LinkedIn’s engagement ratio peaked in May 2014. Twitter’s peaked in March 2014, while Pinterest’s peaked in October 2013 (the first month for which we have a rich Pinterest data set). All have since declined.

Facebook saw a particularly dramatic drop in its engagement ratio across 2013 and 2014. Recently, Facebook’s engagement ratio is stabilizing and slowly rising, but remains far below where it was at the start of 2013.

Even on Instagram — a network which boasts supercharged engagement levels — the ratio of interactions with brand-generated Instagram content is plummeting. Take a look at the graph below, which shows the interactions per post per 1,000 followers by month.

The engagement ratio for both Instagram pictures and Instagram videos peaked in December 2013 and February 2014, respectively, and are since on a steady decline.

Why Is A Majority Of Social Media Content Failing?

The forces contributing to the declining impact of marketing content are myriad: multi-channel marketing has become the norm rather than the exception, and our increasing ability to distribute content at scale means a larger glut of content is reaching audiences faster than ever before.

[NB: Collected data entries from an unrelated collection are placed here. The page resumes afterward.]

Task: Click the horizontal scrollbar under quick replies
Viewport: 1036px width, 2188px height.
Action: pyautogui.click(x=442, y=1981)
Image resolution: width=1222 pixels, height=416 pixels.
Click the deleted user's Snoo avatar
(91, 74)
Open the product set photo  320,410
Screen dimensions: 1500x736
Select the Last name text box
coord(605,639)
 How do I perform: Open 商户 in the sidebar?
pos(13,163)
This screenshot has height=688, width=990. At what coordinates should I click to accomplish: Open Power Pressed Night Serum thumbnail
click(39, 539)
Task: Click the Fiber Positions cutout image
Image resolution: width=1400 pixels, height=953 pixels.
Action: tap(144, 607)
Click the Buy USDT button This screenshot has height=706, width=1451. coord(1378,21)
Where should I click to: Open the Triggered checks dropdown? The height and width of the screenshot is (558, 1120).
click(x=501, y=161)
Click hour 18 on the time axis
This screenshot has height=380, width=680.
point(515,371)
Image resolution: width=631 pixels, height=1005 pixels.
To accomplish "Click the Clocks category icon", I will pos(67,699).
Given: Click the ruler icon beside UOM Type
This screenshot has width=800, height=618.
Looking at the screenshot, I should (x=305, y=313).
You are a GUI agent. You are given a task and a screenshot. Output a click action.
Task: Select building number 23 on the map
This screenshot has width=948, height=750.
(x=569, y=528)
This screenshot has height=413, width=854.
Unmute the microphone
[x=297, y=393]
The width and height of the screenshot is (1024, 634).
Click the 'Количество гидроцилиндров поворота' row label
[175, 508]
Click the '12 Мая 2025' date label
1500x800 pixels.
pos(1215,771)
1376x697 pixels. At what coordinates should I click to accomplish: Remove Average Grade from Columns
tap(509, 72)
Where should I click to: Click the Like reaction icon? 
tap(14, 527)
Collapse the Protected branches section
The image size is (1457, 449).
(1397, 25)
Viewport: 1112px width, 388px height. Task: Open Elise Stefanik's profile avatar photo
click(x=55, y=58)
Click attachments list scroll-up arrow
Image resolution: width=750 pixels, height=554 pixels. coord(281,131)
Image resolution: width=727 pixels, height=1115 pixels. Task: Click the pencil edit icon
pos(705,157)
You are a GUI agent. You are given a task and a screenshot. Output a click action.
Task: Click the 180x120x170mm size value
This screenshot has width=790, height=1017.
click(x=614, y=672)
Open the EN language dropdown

Marketers have certainly gotten good at distributing content — but how good is the content being distributed? According to our research, most content fails before it ever gets distributed. Most content fails at the content creation stage.

Good content can survive bad distribution, but smart distribution can’t save bad content. As Twitter’s director of brand strategy, Ross Hoffman, told The Wall Street Journal in an interview on the value of a brand’s social media audience, “The onus of good content is on the marketer.”

DOWNLOAD OUR FULL REPORT TODAY to see how brands are winning and losing the content marketing battles on different channels, and learn how the best marketers rise above the noise with smart content.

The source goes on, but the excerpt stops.